[Problem statement]:
Pull out every line of the items below that contains the string "resolution", and copy each of those lines in full.

[Data]:

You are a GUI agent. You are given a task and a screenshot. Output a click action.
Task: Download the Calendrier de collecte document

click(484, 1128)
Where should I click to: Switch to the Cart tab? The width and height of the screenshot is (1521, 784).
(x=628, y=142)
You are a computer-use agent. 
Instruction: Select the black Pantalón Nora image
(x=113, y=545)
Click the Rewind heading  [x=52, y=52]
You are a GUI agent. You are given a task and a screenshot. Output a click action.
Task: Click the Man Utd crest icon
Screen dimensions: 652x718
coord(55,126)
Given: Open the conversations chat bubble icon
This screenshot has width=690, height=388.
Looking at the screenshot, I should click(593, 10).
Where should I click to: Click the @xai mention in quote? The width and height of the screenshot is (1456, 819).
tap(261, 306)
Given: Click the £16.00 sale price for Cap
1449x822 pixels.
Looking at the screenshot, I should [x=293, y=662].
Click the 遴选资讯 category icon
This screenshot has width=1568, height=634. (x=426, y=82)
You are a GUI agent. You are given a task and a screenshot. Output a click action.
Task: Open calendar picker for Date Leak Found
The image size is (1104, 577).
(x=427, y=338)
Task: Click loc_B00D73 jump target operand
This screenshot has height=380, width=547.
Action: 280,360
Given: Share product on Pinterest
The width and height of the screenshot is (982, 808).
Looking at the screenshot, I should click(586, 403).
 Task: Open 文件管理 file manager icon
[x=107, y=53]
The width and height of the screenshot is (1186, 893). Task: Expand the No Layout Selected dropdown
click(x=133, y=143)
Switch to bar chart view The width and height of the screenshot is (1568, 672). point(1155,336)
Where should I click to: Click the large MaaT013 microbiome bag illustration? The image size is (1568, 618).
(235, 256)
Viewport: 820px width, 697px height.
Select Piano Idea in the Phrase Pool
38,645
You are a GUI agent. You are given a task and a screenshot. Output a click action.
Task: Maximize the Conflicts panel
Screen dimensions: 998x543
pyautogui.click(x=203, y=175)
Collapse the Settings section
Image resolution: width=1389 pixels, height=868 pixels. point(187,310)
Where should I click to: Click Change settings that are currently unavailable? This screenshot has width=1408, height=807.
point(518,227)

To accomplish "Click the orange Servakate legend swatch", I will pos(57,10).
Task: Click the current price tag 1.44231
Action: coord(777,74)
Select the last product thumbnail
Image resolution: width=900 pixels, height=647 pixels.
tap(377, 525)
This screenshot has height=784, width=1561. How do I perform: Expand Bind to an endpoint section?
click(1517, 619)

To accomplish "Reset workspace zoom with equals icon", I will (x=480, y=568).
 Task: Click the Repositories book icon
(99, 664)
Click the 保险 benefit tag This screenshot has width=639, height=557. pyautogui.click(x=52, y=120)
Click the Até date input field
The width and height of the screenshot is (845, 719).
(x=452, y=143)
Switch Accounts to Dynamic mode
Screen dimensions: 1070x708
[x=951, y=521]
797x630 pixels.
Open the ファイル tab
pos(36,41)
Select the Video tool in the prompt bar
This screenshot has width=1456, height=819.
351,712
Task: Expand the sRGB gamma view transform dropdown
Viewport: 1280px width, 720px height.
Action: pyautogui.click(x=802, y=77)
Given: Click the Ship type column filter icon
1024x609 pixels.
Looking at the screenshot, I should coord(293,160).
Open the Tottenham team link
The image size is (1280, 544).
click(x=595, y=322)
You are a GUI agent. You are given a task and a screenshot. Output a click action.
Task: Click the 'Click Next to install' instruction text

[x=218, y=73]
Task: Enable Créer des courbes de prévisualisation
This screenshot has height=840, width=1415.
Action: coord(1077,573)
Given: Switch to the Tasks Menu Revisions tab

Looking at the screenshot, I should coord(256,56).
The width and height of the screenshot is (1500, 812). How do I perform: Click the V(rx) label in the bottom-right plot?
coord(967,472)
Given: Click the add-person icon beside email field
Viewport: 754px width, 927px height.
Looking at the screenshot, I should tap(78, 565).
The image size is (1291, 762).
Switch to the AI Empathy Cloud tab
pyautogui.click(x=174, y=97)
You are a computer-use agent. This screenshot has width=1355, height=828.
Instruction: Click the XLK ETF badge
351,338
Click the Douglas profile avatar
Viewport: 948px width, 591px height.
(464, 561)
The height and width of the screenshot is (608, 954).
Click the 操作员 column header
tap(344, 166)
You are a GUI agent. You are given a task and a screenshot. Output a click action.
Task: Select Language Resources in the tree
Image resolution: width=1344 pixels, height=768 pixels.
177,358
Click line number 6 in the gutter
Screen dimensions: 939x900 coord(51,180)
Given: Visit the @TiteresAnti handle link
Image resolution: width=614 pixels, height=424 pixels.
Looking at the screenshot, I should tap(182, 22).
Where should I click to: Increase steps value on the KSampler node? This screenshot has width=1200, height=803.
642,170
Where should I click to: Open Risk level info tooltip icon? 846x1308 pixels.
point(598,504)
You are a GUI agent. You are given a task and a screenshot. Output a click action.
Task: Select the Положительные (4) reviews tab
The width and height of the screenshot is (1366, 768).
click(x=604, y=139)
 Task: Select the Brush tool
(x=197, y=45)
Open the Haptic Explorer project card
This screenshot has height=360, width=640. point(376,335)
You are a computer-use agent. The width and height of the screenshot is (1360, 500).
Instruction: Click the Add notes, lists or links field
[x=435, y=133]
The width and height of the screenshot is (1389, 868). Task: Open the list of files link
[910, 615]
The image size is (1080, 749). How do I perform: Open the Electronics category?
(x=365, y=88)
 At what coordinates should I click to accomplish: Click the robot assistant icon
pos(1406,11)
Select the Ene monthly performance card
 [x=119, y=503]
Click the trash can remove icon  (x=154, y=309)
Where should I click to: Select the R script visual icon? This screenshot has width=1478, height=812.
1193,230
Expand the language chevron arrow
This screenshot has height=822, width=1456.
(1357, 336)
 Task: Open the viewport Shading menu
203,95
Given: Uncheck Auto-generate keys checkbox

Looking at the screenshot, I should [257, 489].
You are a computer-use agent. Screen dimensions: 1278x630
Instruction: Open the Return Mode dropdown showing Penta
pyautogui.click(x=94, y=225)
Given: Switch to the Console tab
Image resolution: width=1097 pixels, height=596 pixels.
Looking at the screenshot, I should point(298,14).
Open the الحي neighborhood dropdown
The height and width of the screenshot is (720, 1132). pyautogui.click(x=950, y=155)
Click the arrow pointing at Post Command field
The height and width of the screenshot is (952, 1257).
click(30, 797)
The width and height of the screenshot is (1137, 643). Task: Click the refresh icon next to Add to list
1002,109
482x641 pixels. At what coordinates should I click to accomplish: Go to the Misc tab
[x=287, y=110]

[Answer to the task]:
Image resolution: width=1389 pixels, height=868 pixels. point(187,310)
Image resolution: width=900 pixels, height=647 pixels.
Image resolution: width=1344 pixels, height=768 pixels.
Image resolution: width=614 pixels, height=424 pixels.
Image resolution: width=1097 pixels, height=596 pixels.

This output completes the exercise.